Displaced Iraqi Christians 
in Kurdistan hung "Liberate Mosul" signs in August.
Displaced Iraqi Christians
in Kurdistan hung “Liberate Mosul” signs in August.

Photo courtesy of Open Doors

The eventual liberation of Mosul, Iraq, from the so-called Islamic State will end one crisis for dislocated Christians only to create a new one, a religious-freedom expert says.

Planning documents drawn up by the Iraqi Kurdistan regional government anticipate that driving IS out of Iraq’s second city will create a surge of at least 100,000 people and possibly as many as 1 million, depending on how the fighting goes, Britain’s Guardian news organization has reported.

“Those people are probably going to go into the towns and villages of the Nineveh Plain, that are standing there, unprotected and uninhabited, that belong to Christians and Yazidis, and they will become entrenched there, especially if Mosul’s infrastructure is damaged and they can’t go back immediately,” said Nina Shea, director of the Center for Religious Freedom at the Washington, D.C.-based Hudson Institute, on 23 Sept. “That would preclude these genocide minorities … from being able to leave the camps in Kurdistan, where they are today, and going home.”

Shea addressed her remarks to the Religion News Association, meeting in Washington.

The Nineveh Plain is a region in northwest Iraq where Christians have lived since the earliest days of the Church. IS militants burst out of Syria in 2014 and overran the region, sending hundreds of thousands of Christians and Yazidis, a Kurdish ethno-religious group, fleeing eastward to Iraq’s semi-autonomous Kurdistan region. Thousands remain in sprawling refugee camps; others have trickled into Kurdistan’s majority-Muslim society or have sought asylum beyond Iraq’s borders.

Iraqi Prime Minister Haider al-Abadi said in August the assault to break IS’s two-year grip on Mosul will begin before the end of the year.

“I have deep fears about the aftermath of the Mosul offensive, what will happen to the Christian community,” Shea said.

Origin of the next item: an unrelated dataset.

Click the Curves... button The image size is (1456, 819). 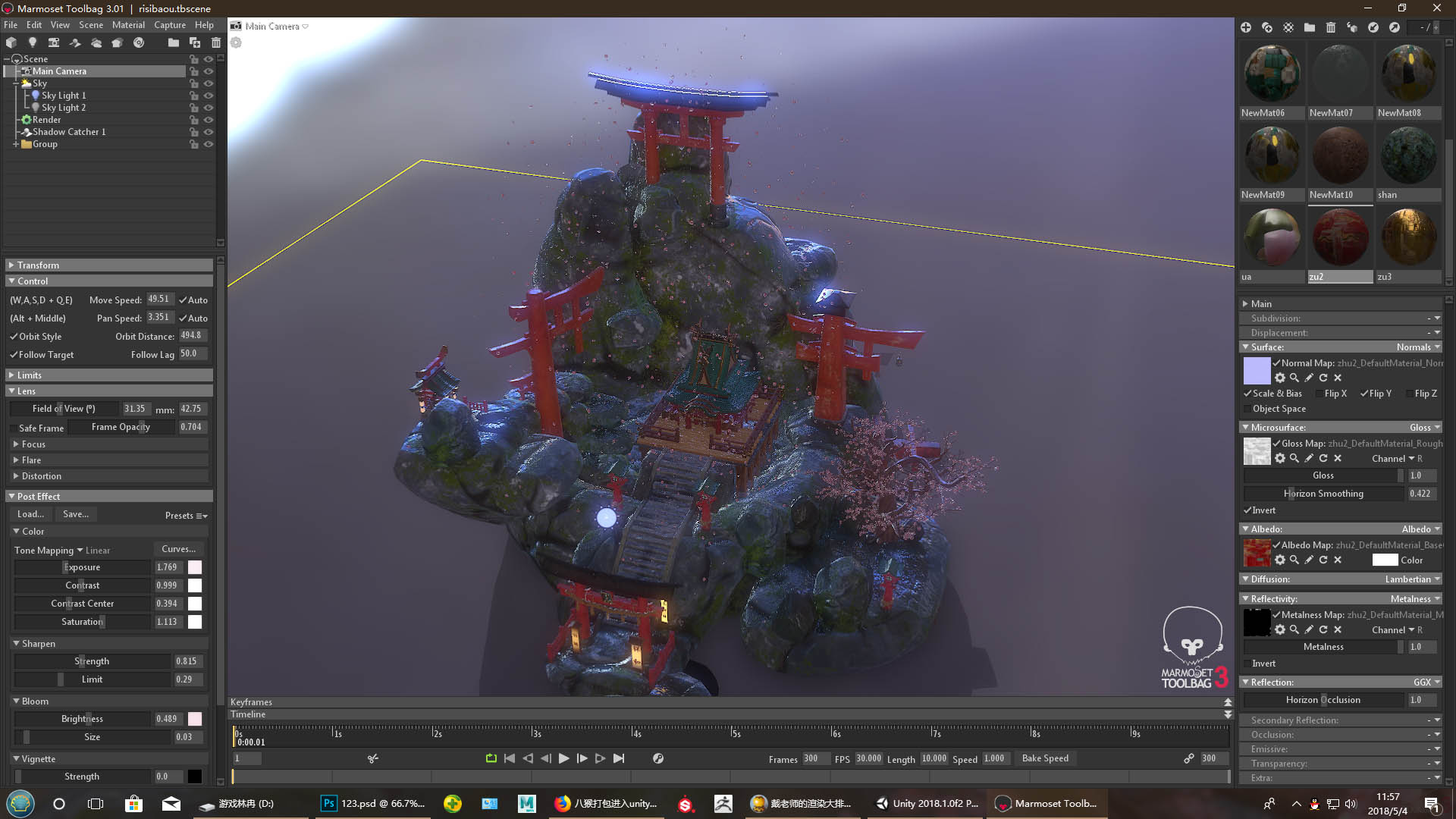point(178,549)
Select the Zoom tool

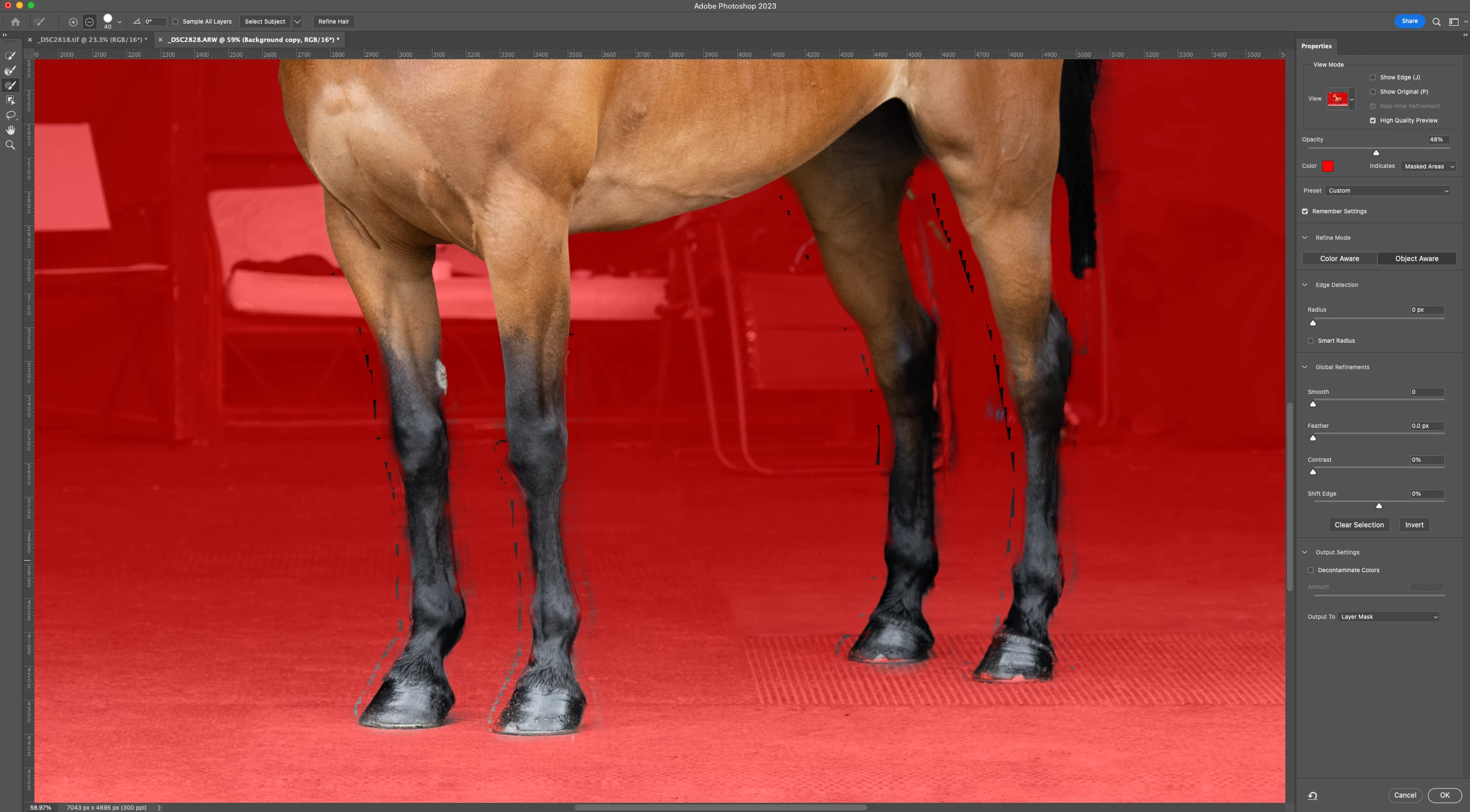point(10,145)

Christians faced a similar situation a decade ago, Shea said, after al-Qaeda drove them and other minorities out of the Dora district of Baghdad. US-led forces later uprooted the militants, but the Christian presence in Dora today is much diminished.

Nor is there much reason to hope that the United Nations High Commissioner for Refugees will be inclined to give special regard to the dislocated Christians, she said. While governments in Europe and America have formally accused IS of Christian genocide, the UN has demurred.

In a June report, the UN-created Independent Commission of Inquiry on the Syrian Arab Republic declared Christians “live difficult and often precarious existences” under IS control, but that they enjoy a “right to exist” if they pay a tribute tax.

Said Shea: “Far from the truth.”

“The bishops of the region, the religious leaders, say there’s absolutely no Christian communities living under ISIS. There are Christian individuals. But no communities that have access to churches, religious leaders, their religious rites, their sacraments, as Christians had who paid an Islamic tax over 1,300 years under various caliphates.”

Three months prior to the commission’s report, U.S. Secretary of State John Kerry said the American government had concluded Christians could find no safe quarter under IS rule.

“We know that in Mosul, Qaraqosh, and elsewhere, Daesh has executed Christians solely because of their faith; that it executed 49 Coptic and Ethiopian Christians in Libya; and that it has also forced Christian women and girls into sexual slavery,” he said, using the English form of the Arabic acronym for the Islamic State.

The Simon-Skjodt Center for the Prevention of Genocide, part of the U.S. Holocaust Memorial Museum, said in November 2015 that IS in July 2014 offered Christians safety in return for the tax, known as jizya. Today, “it is unknown whether Christians who were given the option to pay a jizya or leave, instead of convert or face death, would still be given this option should they return now.”

Such second-guessing of Christians “comes dangerously close to blaming the victims,” said Andrew Walther, a vice president of the Knights of Columbus at the Religion News Association gathering. The Knights, a Catholic men’s service organization, lobbied the U.S. government to classify IS treatment of Christians as genocide.

“One could logically conclude that the untold numbers of Christians who died, were kidnapped, forced into sexual slavery and dispossessed … somehow they must have brought this on themselves by just not paying that tax,” Walther said.

He said half of the remaining Christians in Iraq live as refugees in the Kurdish capital of Erbil. UN policy permits providing relief to individuals, but does not address groups targeted for genocide, he said.

“Christians get no US or UN money, and should the private aid they receive dry up, they would very quickly face a large-scale humanitarian crisis,” he said.



This report has been updated with more complete quotes and background.